There may be a short pause in p&c’s thrice-weekly broadcasts, as I am having hip impingement surgery this week – an event that I find exciting and horrifying in equal measures. Actually, perhaps slightly skewed towards the horrifying – scalpels and dodgy anaesthetics have been the unwelcome features of my dreams lately.

I don’t tend to use this blog to pour out the trials of my daily life – much as it is often extremely tempting – but what’s the point in the self-publishing revolution if you can’t self-indulge with no one to edit it out, right?

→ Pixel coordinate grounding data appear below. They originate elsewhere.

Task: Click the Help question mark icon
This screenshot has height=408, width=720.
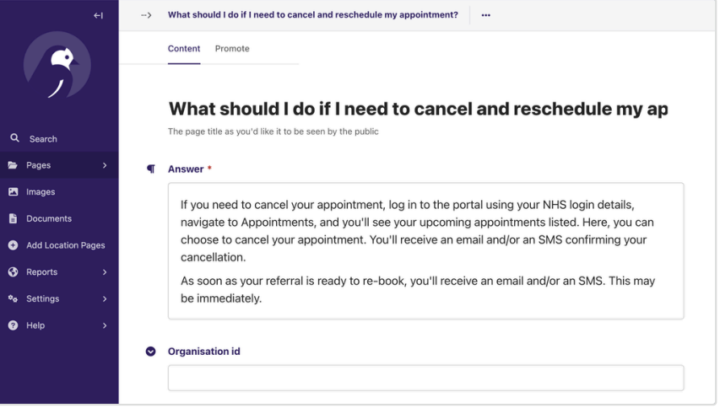Action: click(x=14, y=325)
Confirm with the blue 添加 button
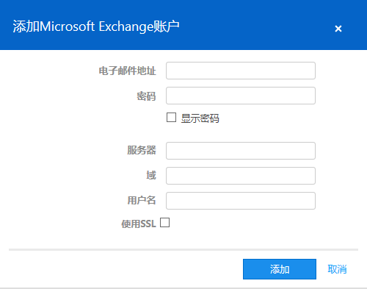This screenshot has height=289, width=367. click(x=280, y=269)
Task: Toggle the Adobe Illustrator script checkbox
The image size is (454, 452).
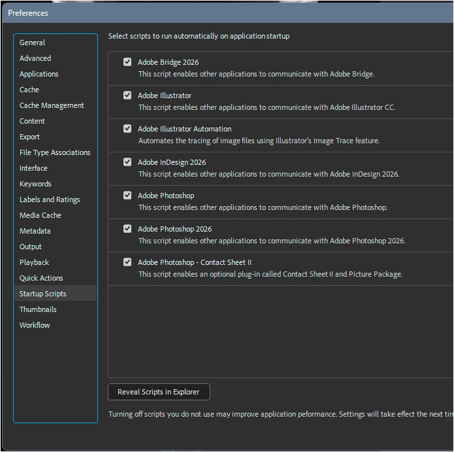Action: click(x=127, y=96)
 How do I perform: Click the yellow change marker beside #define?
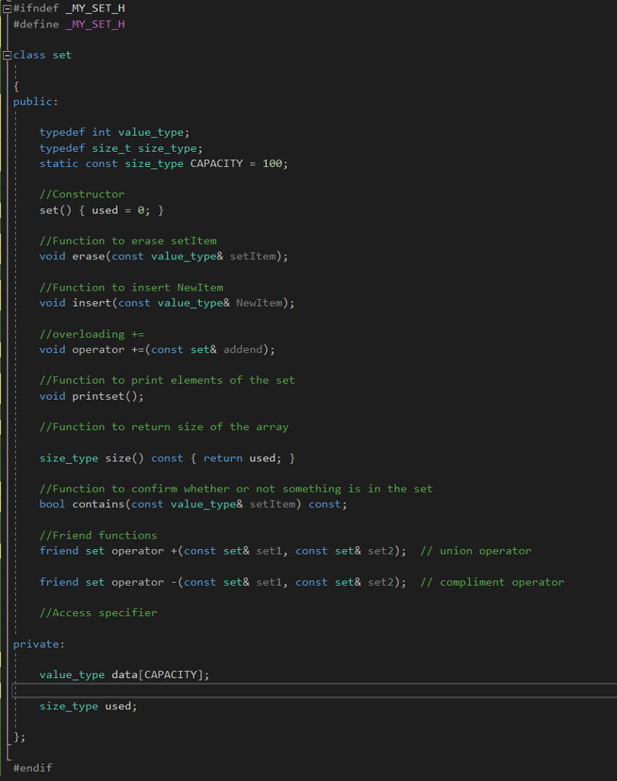coord(2,23)
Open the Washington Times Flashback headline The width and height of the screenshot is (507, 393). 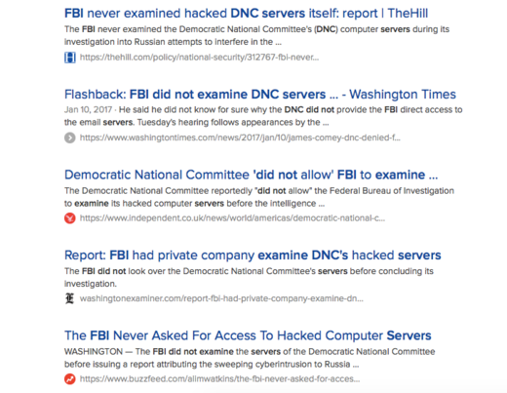(x=260, y=95)
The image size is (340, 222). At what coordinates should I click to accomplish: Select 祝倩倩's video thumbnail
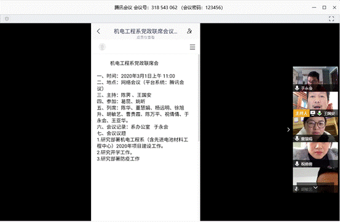click(x=315, y=154)
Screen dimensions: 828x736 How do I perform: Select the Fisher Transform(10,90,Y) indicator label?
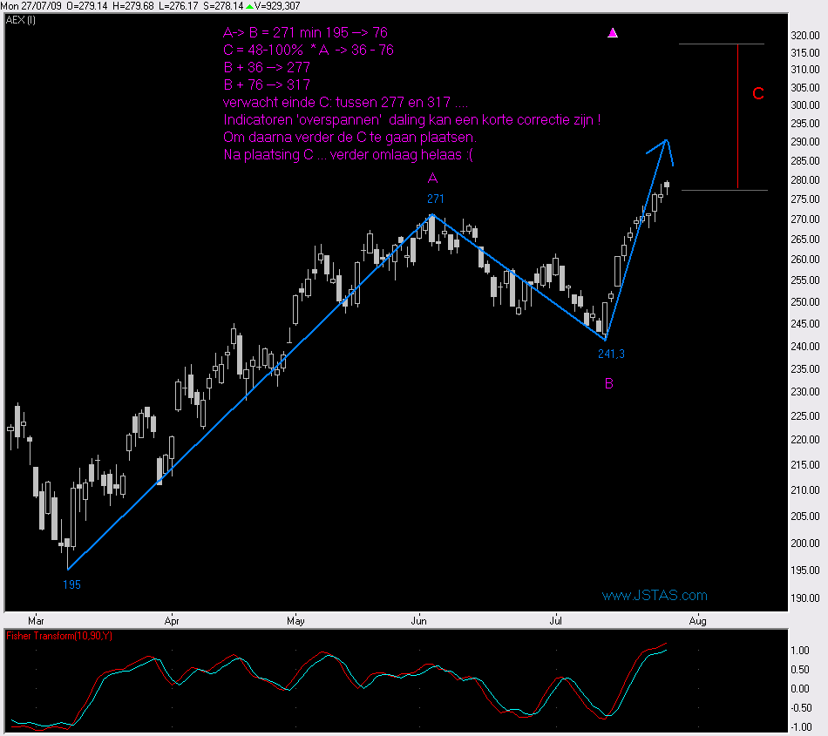(x=59, y=636)
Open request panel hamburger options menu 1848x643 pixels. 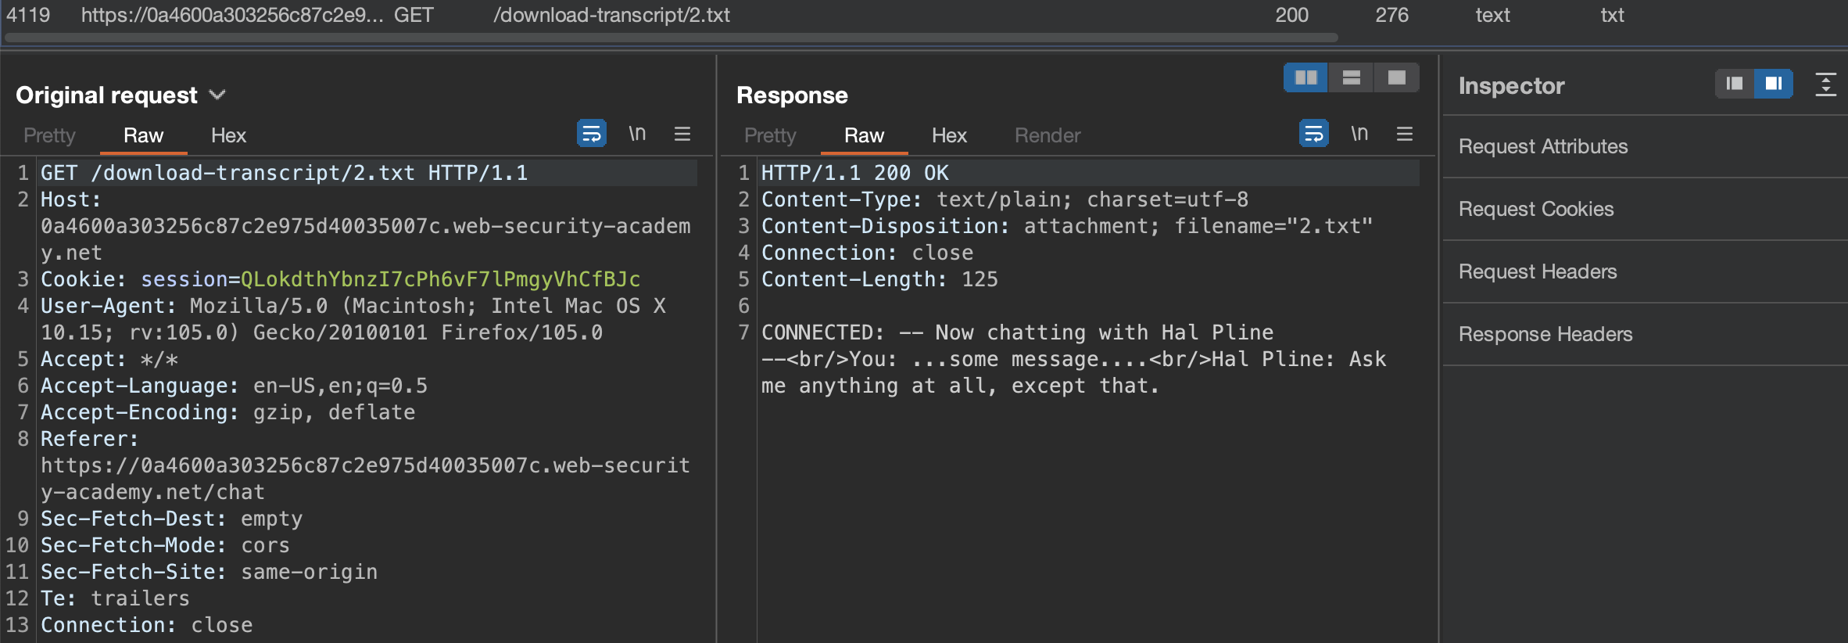(682, 134)
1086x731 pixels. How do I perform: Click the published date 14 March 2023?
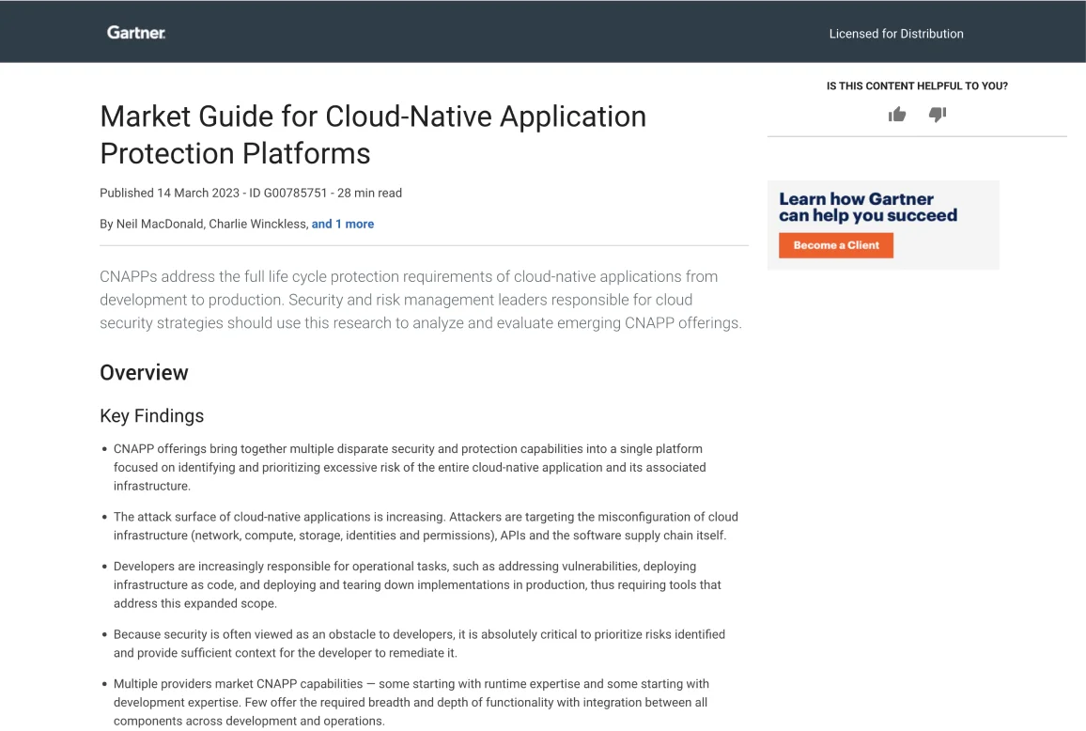(198, 193)
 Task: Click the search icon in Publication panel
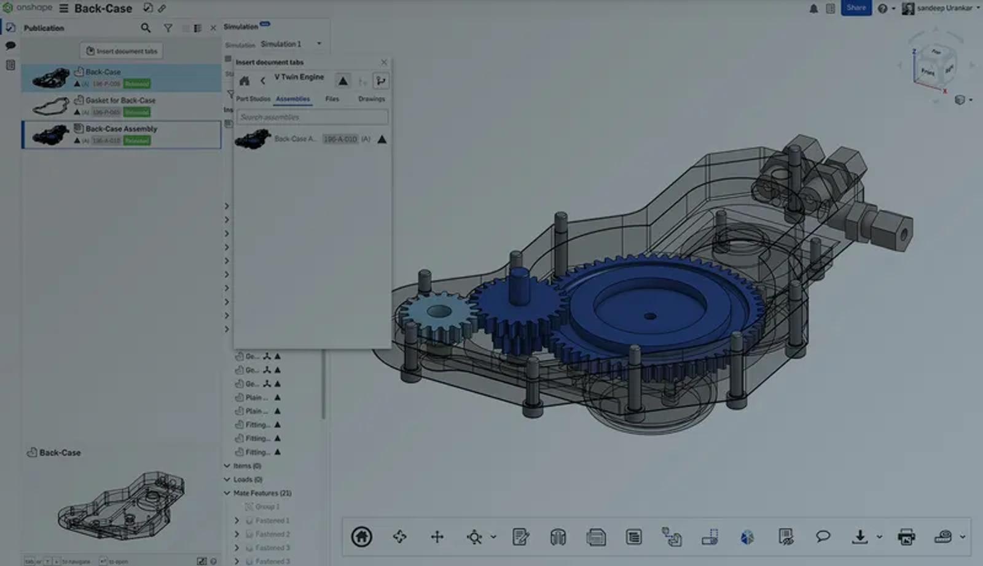click(x=146, y=28)

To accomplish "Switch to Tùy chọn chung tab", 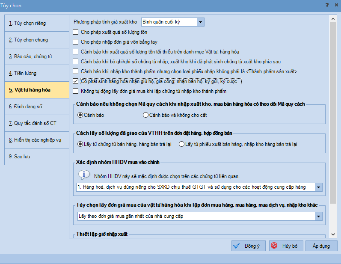I will [37, 40].

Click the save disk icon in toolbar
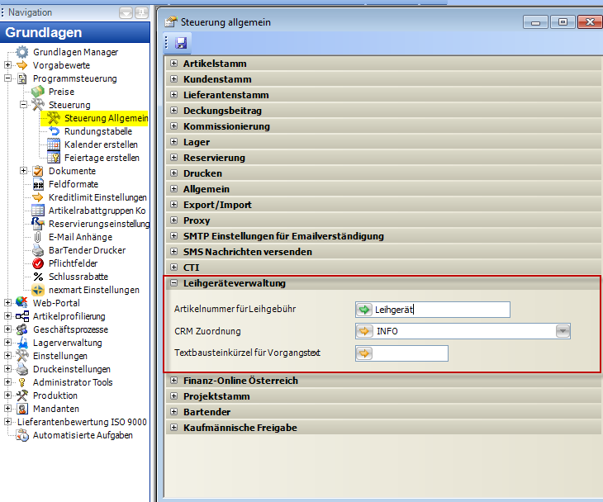point(181,43)
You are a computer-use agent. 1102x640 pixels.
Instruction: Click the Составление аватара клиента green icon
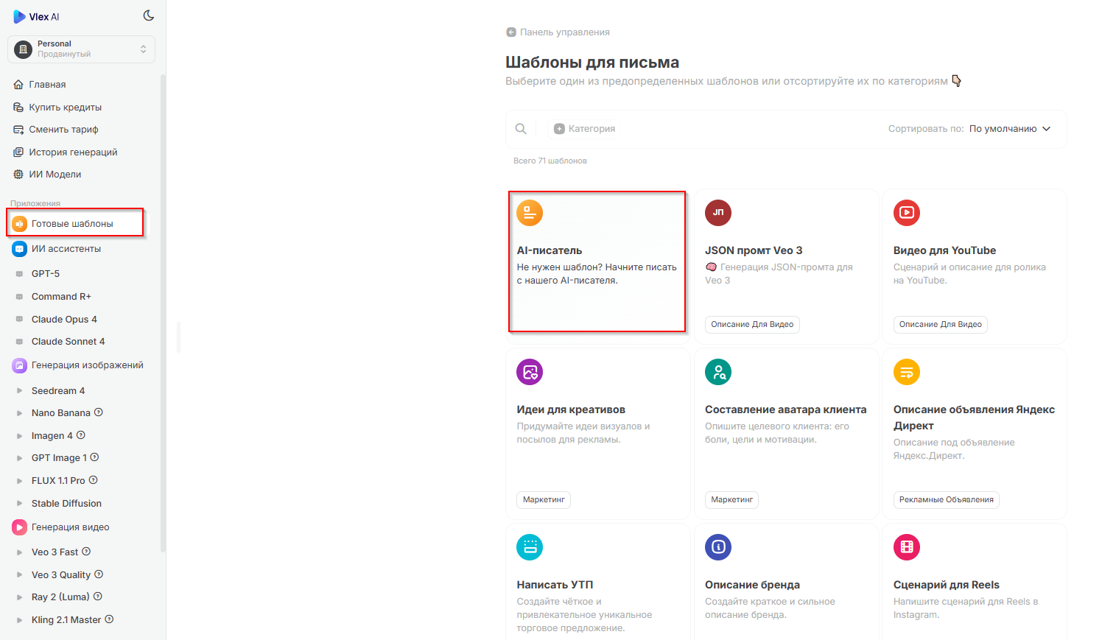[x=718, y=372]
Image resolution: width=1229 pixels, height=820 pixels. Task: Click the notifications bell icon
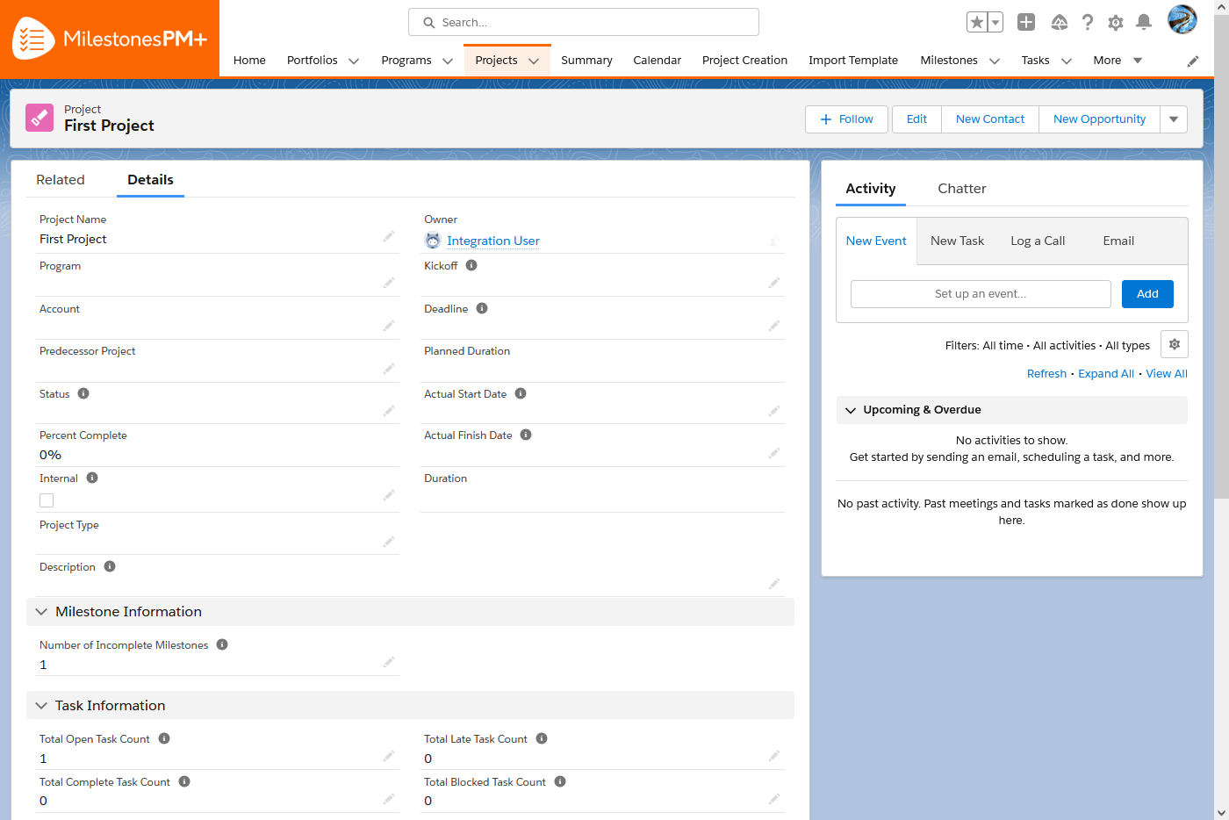click(x=1144, y=22)
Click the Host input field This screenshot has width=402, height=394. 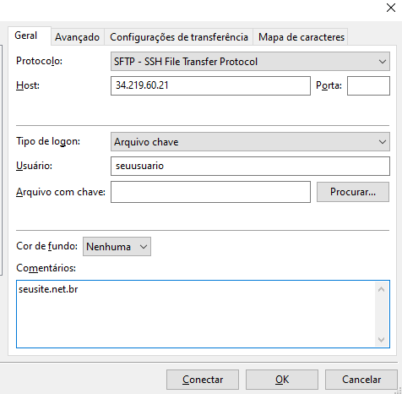(210, 85)
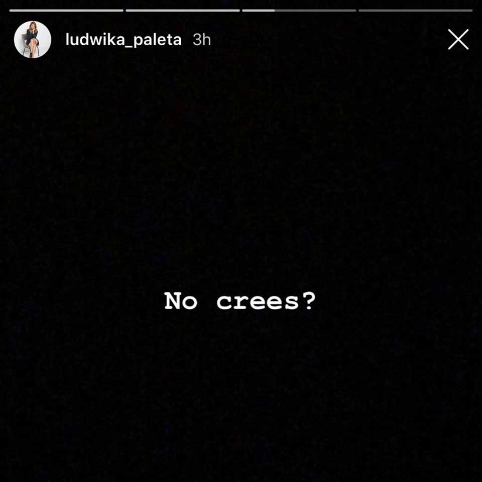This screenshot has height=482, width=482.
Task: Open ludwika_paleta's profile picture avatar
Action: pyautogui.click(x=33, y=39)
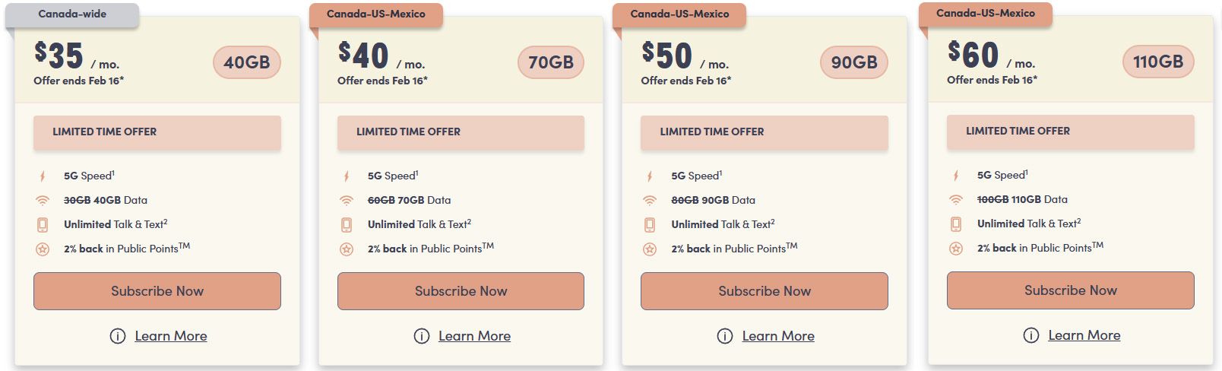Click the Canada-wide plan tag

coord(72,14)
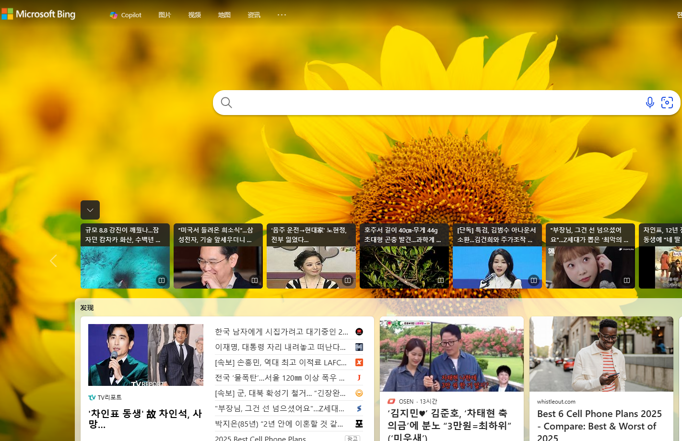This screenshot has height=441, width=682.
Task: Open the 视频 videos tab
Action: point(194,15)
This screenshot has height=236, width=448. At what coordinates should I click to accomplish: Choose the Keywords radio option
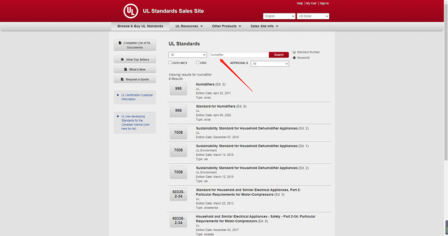[x=294, y=57]
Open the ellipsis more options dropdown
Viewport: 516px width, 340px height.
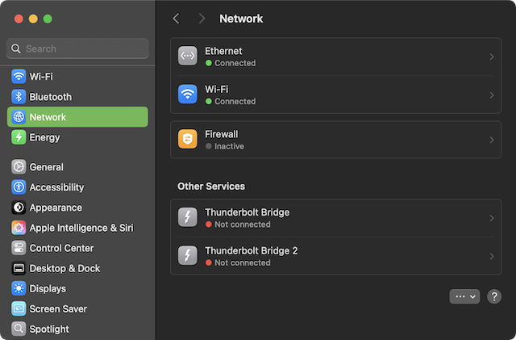click(x=465, y=296)
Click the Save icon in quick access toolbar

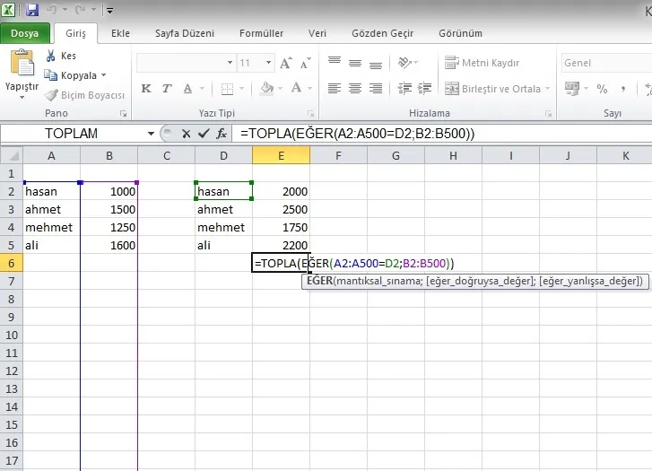(32, 10)
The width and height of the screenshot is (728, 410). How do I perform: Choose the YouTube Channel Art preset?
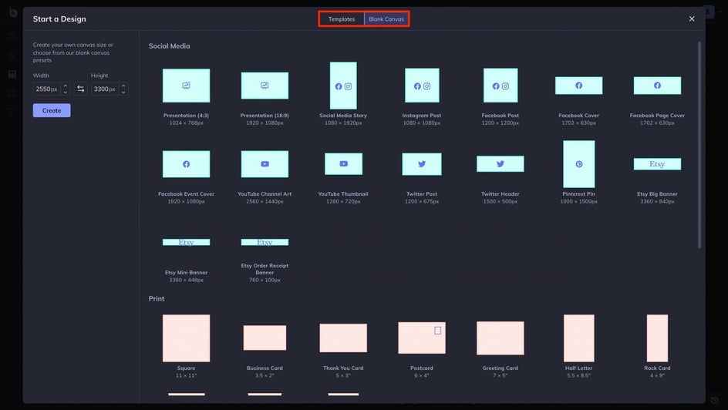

So, my gripe with life is this: for two years I have been living with a gnawing, burning pain across the sacroiliac area (otherwise known as le buttock) – it feels like a Chinese burn. I have been to osteopaths, consultants, pain clinics, physios, back shops, pilates teachers… there have been xrays, MRIs, very long needles, drugs, blood tests, expensive office chairs…

But, as anyone who has suffered from chronic pain will know, the worst part happens neither in your wallet nor in the clinics but in your morale: the frustration and the uncertainty, the searching for answers, the knocks, the waits for results, the days of research… and the hope against the odds that the pain would JUST BLOODY WELL GO AWAY and let you get on with your life. Go away it didn’t in my case but I’m hoping it will very soon.

I am reluctantly crossing the Tamar for surgery but I have to say, aren’t we lucky to have the kindest doctors, receptionists and nurses in Cornwall? Ok so I haven’t had the dreaded Nora virus that lurks in the wards of the Royal Cornwall Hospital, nor have I suffered one of those monumental administrative fuck-ups that I know can and do happen, but I have been in and out of wards and clinics most months since mid 2008 and not once has anyone been anything other than utterly lovely. And those volunteers who hand out cups of tea at hospitals (I’d love to link to them but I don’t know the name of the organisation?), well they are incredible.

So, see you on the other side! I hope they do a proper job.